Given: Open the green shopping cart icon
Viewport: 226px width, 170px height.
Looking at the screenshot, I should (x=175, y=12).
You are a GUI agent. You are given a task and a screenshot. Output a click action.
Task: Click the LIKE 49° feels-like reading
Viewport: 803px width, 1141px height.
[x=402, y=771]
━━━━━━━━━━━━━━━━━━━━
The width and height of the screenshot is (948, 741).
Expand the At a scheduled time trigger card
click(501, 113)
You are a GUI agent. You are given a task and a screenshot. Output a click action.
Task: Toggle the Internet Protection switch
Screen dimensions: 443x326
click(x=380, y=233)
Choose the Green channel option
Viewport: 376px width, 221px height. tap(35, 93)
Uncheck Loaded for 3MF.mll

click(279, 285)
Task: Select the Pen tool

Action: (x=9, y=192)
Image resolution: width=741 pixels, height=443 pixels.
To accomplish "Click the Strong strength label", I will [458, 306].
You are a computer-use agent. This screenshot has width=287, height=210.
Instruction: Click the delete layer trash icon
━━━━━━━━━━━━━━━━━━━━
Work item: Write out, from the lines above, only those from the line with "Choose the Green channel option" to the line with "Instruction: Click the", exactly as given, including the first and the last.

Response box:
Choose the Green channel option
Viewport: 376px width, 221px height. tap(35, 93)
Uncheck Loaded for 3MF.mll

click(279, 285)
Task: Select the Pen tool

Action: (x=9, y=192)
Image resolution: width=741 pixels, height=443 pixels.
To accomplish "Click the Strong strength label", I will [458, 306].
You are a computer-use agent. This screenshot has width=287, height=210.
Instruction: Click the delete layer trash icon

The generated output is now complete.